## AIM OF THE EXERCISE
From the eclair recipe below, reproduce word for word the stretch from "Preheat the oven" through "days, if desired.".

## PAGE TEXT
....................

Adapted from google.com

Preparation

Step 1

ECLAIR:

Preheat the oven to 425 degree F. Cover a baking sheet with parchment paper.

In a saucepan, combine the water and butter. Place over high heat and bring to a boil, melting the butter. Add flour all at once and stir until mixture forms a ball, about 1 minute. Remove pan from heat and cool 5 minutes. Turn mixture into a food processor with the steel blade in place. With the motor going, add the eggs, one at a time, making a smooth mixture.

Put dough into a pastry bag and pipe into strips about the size of your index finger on the baking sheet. Bake for about 15 minutes or until puffed and golden. Remove to a rack to cool.

CHOCOLATE HAZELNUT FILLING:

In a large bowl, whip the cream until stiff and fold in the chocolate hazelnut spread. Chill for up to 2 days, if desired.

....................

## DATA LINES
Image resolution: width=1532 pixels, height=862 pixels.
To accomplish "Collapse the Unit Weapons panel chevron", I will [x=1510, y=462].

....................

## CORRECT RESPONSE
Preheat the oven to 425 degree F. Cover a baking sheet with parchment paper.

In a saucepan, combine the water and butter. Place over high heat and bring to a boil, melting the butter. Add flour all at once and stir until mixture forms a ball, about 1 minute. Remove pan from heat and cool 5 minutes. Turn mixture into a food processor with the steel blade in place. With the motor going, add the eggs, one at a time, making a smooth mixture.

Put dough into a pastry bag and pipe into strips about the size of your index finger on the baking sheet. Bake for about 15 minutes or until puffed and golden. Remove to a rack to cool.

CHOCOLATE HAZELNUT FILLING:

In a large bowl, whip the cream until stiff and fold in the chocolate hazelnut spread. Chill for up to 2 days, if desired.